У меня, наверное, такой несчастный и жалкий вид, что Нерсес Сумбатович, возвращаясь в полдень домой, изумленно разводит руками, подходит ко мне и говорит:

— Здесь, у парадного, ты ни черта не продашь, Гарегин. В торговом деле надо проявлять инициативу. Знаешь, что такое инициатива? Без инициативы и конкуренции нет торговли. Сейчас, правда, это называется частной инициативой, но разве она может быть не частной, скажем, государственной? Конечно, нет. Потому-то государство и ввело нэп. Знаешь, что такое нэп?

Нерсес Сумбатович щиплет меня по привычке за щеку и входит в парадный подъезд.

Я задумываюсь над его словами. Нерсес Сумбатович уж понимает толк в таких делах. Коммерцией он занимается многие годы. Кем только он не был за свою жизнь! Владельцем винного склада и ресторана, гастрономического магазина и рыбного промысла. И сейчас он нигде не работает, не служит, а живет припеваючи. То ли он маклерствует среди персидских купцов, то ли промышляет на черной бирже. Нерсес Сумбатович — чуть ли не единственный из наших соседей, кто может позволить себе в полдень прятаться дома от зноя. Под вечер он тоже приходит домой раньше других. А пообедав, забавляется граммофоном, вечерами же читает книги, до которых он большой охотник.

Говорят, он копит деньги, думает открыть не то бильярдную, не то пивную. Ищет подходящее помещение.

— И-не-ца-ва-ти-ва… И-не-ци-ти-ва, — шепчу я про себя, стараясь вникнуть в тайный смысл этого слова, доселе неизвестного мне, и иду в сторону Молоканского сада, кое о чем, конечно, догадываясь.

На главной аллее в этом саду днем всегда сидят матери и нянюшки с малышами. На боковых — беспризорники и всякая шпана играют в карты и в кости. Я иду вдоль скамеек, протягивая детишкам свои мельницы. Но неподвижные мельницы не производят на них никакого впечатления.
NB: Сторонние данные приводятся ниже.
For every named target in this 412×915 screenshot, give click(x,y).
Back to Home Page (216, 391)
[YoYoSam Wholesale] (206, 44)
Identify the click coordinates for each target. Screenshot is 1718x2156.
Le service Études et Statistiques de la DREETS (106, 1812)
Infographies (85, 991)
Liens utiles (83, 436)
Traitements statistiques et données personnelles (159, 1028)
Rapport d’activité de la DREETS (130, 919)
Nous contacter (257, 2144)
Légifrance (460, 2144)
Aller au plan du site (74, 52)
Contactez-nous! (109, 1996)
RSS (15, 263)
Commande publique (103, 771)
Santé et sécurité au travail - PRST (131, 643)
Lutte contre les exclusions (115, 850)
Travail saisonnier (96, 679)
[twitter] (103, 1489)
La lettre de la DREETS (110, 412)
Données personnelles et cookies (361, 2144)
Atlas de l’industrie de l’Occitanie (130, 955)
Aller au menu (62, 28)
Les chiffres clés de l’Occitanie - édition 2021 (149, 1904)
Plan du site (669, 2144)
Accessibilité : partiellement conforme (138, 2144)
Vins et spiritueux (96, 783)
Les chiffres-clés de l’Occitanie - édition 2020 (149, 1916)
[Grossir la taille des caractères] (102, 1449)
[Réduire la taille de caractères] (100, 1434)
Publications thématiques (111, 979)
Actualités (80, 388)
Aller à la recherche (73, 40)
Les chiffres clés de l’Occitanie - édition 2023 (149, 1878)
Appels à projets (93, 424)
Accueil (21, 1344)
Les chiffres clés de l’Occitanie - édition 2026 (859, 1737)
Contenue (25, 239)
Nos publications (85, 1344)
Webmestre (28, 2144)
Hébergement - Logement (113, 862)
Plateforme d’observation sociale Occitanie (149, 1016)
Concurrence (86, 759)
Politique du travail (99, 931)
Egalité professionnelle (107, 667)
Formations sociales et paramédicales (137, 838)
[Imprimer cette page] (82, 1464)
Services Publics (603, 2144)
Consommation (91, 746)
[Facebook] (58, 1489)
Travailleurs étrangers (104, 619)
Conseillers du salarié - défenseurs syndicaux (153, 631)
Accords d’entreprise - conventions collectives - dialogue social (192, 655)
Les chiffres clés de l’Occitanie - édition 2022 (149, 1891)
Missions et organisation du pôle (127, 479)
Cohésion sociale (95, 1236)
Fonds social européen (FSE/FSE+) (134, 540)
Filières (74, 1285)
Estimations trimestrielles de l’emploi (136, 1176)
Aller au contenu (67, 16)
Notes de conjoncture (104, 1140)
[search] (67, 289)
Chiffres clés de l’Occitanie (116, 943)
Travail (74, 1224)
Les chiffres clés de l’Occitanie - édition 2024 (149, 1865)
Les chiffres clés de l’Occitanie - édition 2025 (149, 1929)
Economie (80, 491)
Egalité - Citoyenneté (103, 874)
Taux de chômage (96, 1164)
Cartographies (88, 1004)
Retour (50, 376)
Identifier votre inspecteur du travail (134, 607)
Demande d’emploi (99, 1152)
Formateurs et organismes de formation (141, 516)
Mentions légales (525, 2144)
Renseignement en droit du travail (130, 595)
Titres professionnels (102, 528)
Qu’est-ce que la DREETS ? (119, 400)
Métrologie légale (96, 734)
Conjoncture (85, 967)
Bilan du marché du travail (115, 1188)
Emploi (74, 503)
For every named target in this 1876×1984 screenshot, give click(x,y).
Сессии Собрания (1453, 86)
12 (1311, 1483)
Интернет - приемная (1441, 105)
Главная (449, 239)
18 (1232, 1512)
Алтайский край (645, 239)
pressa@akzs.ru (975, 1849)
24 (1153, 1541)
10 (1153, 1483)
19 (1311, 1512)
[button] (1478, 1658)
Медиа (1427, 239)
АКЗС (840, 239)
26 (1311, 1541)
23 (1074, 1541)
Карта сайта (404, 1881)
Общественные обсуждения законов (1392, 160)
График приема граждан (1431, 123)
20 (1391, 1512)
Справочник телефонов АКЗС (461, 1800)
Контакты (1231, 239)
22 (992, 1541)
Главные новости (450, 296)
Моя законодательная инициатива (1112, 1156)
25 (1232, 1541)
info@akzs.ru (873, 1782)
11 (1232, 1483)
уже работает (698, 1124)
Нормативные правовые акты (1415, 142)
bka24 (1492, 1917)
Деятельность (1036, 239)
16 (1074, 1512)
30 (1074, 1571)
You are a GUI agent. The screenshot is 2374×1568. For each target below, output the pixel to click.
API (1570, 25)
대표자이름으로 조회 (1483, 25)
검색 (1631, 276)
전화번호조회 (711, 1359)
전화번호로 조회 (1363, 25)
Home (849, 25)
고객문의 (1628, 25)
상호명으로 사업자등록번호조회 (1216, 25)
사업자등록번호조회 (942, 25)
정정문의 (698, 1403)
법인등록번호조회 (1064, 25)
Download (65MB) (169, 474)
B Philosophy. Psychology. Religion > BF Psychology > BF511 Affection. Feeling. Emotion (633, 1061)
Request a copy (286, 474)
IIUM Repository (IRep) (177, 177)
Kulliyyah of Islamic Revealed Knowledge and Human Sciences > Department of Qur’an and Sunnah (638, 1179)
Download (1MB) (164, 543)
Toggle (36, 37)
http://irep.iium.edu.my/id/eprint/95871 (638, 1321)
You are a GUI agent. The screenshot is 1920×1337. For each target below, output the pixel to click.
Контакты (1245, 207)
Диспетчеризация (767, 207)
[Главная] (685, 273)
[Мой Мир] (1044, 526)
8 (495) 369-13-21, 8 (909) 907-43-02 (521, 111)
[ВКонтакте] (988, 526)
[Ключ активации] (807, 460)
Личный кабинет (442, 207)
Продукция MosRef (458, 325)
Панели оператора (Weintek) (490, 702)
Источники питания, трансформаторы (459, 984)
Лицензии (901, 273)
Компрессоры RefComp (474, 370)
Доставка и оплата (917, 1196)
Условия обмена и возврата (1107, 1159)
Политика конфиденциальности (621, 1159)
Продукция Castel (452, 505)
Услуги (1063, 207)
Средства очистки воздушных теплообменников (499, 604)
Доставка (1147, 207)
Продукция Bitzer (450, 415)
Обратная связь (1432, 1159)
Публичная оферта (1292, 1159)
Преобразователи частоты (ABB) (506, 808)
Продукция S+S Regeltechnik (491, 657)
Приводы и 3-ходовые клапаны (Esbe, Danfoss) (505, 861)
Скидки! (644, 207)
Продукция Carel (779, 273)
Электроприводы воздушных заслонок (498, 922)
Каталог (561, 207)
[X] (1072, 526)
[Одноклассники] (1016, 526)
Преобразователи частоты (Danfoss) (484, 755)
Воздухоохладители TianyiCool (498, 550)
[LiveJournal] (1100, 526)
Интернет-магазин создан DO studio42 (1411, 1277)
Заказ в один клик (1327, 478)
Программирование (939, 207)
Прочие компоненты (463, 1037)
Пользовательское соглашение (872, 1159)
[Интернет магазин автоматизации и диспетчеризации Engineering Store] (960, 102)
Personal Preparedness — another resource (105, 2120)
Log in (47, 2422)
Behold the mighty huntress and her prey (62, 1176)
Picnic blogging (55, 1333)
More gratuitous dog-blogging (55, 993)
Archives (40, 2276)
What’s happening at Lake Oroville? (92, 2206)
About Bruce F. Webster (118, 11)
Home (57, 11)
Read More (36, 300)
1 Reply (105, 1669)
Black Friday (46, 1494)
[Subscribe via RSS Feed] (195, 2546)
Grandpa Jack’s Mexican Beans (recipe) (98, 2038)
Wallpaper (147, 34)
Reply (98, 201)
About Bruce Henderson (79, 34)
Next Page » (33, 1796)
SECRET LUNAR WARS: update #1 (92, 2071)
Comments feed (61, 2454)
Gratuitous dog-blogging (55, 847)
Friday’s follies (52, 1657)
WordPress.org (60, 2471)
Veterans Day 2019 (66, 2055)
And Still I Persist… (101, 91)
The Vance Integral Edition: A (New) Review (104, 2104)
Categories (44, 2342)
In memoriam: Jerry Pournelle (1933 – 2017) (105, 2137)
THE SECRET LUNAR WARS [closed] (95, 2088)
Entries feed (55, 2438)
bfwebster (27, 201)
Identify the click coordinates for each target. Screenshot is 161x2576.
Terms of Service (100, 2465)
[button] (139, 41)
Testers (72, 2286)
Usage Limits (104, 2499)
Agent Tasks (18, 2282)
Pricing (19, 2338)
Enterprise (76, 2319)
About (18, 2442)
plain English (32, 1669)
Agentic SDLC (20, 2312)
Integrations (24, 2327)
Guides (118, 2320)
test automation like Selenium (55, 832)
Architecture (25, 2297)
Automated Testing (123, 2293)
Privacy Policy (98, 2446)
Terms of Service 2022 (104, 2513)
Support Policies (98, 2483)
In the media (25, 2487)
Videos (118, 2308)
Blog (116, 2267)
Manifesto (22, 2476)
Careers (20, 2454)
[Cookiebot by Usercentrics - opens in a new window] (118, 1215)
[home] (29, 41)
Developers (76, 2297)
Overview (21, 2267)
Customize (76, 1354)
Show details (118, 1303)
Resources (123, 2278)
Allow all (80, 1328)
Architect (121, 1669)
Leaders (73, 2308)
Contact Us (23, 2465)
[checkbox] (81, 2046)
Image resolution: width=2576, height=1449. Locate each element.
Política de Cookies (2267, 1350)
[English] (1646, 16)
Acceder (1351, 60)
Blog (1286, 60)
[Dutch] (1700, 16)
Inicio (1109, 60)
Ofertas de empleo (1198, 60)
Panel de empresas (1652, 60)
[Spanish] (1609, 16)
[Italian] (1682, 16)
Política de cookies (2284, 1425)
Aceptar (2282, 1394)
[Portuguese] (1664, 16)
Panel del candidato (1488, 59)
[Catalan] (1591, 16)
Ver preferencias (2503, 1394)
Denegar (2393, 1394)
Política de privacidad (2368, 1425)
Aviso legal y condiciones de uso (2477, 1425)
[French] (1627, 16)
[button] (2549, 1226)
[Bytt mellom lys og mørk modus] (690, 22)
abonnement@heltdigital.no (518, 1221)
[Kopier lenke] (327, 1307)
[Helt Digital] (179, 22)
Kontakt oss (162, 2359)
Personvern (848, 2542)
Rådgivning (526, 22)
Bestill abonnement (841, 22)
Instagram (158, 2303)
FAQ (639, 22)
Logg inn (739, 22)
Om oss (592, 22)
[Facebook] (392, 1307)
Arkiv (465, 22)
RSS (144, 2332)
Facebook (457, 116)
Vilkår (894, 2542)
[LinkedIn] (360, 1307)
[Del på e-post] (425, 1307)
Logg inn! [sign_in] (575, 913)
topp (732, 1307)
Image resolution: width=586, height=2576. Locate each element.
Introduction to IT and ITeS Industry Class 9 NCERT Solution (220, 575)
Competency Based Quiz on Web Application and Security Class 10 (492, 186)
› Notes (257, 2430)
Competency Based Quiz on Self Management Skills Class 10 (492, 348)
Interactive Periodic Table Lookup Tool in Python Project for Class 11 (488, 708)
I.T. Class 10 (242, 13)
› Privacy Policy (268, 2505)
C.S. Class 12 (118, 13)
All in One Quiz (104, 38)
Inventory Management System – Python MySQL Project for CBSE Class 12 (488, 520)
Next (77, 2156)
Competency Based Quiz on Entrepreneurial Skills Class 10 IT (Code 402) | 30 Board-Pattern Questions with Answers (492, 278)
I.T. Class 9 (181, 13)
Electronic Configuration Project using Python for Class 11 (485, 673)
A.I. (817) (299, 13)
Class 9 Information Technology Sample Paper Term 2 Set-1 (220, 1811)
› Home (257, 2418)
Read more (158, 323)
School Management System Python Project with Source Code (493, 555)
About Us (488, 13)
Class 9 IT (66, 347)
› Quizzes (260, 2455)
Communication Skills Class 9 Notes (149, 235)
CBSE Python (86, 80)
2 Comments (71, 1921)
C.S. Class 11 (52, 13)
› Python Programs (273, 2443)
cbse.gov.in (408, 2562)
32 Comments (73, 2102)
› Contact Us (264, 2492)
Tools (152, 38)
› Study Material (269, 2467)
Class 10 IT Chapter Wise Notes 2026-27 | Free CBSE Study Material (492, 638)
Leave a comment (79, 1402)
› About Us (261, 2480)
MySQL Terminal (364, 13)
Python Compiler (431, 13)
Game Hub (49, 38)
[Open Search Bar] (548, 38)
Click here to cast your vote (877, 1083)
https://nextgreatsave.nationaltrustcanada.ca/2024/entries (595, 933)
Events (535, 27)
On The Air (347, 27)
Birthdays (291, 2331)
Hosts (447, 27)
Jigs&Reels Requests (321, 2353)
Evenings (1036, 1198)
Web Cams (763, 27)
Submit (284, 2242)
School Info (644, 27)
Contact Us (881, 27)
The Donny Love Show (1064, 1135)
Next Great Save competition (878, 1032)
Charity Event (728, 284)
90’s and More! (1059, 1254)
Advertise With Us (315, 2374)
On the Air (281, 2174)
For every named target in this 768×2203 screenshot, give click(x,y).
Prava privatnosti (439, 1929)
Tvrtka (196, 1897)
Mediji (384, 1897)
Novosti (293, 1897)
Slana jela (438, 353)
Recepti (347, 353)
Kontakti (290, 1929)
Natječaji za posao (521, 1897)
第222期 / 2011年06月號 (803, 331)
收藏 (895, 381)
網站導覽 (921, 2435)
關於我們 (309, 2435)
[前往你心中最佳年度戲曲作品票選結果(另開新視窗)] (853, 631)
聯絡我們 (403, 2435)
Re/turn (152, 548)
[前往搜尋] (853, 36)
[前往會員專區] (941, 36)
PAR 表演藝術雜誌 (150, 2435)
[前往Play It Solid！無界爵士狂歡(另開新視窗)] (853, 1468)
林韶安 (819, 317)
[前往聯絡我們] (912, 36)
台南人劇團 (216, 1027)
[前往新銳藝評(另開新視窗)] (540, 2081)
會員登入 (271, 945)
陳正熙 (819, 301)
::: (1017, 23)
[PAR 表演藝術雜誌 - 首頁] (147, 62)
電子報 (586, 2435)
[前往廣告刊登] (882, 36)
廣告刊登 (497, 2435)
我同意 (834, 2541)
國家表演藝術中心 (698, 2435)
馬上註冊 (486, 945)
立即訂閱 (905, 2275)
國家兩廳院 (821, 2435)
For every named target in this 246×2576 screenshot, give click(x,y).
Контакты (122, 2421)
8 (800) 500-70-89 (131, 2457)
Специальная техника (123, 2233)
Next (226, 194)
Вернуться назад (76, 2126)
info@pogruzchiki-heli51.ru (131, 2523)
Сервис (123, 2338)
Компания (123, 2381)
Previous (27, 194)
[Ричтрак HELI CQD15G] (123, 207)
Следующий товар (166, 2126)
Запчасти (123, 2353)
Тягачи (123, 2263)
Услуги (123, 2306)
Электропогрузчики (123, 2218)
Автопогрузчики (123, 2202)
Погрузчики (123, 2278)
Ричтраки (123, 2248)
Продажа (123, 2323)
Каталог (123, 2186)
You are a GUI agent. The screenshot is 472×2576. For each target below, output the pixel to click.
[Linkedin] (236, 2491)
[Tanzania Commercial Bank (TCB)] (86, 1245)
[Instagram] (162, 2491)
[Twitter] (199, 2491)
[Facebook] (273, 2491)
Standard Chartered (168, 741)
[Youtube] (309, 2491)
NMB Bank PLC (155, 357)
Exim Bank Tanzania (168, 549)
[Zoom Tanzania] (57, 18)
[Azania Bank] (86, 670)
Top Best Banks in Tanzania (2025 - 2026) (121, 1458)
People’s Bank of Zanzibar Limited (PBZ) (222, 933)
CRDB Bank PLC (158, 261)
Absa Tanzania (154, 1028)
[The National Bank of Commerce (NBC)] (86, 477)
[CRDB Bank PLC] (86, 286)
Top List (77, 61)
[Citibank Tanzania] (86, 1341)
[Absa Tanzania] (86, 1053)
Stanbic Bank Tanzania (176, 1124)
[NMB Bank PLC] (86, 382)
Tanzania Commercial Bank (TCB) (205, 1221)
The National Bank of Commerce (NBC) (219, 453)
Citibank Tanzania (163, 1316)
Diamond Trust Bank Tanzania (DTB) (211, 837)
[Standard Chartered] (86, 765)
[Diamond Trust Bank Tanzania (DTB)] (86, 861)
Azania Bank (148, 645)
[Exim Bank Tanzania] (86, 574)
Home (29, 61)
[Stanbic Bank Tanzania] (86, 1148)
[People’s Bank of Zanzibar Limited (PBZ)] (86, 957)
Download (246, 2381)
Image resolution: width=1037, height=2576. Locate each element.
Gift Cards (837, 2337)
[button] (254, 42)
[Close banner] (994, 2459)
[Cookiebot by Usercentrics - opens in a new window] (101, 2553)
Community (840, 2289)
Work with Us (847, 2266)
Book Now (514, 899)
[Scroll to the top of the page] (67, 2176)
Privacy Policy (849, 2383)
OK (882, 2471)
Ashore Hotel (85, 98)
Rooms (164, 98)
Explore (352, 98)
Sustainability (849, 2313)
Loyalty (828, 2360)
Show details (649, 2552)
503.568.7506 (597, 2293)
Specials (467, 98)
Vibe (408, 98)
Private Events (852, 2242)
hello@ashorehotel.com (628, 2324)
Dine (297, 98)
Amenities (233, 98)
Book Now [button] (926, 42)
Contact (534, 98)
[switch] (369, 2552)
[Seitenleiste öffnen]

Тогда я решаю схитрить и бегу по аллее. Бегу все быстрее и быстрее, и мои мельницы, словно нехотя, начинают медленно вращаться на булавках. Но я не останавливаюсь. Высоко подняв над головой крестовины, я теперь ношусь с ними и по боковым аллеям и, когда все мельницы уже вертятся с бешеной силой, снова врываюсь на главную аллею.

Вот тогда-то со всех сторон раздаются писклявые голоса:

— Мама, купи мельницу! Нянюшка, купи мельницу!

Я снова исчезаю в боковой аллее, снова вихрем проношусь по главной, довожу малышей до слез, и только тогда матери и нянюшки, проклиная меня, лезут в карманы за деньгами.

Приплясывая на раскаленном асфальте пятками и звеня медяками, я возвращаюсь в мастерскую за новой партией мельниц и снова бегу в Молоканский сад.

И так раз десять на дню.

К вечеру я получаю от дяди Саши свои проценты. Схватив зембиль, я стремглав несусь на базар.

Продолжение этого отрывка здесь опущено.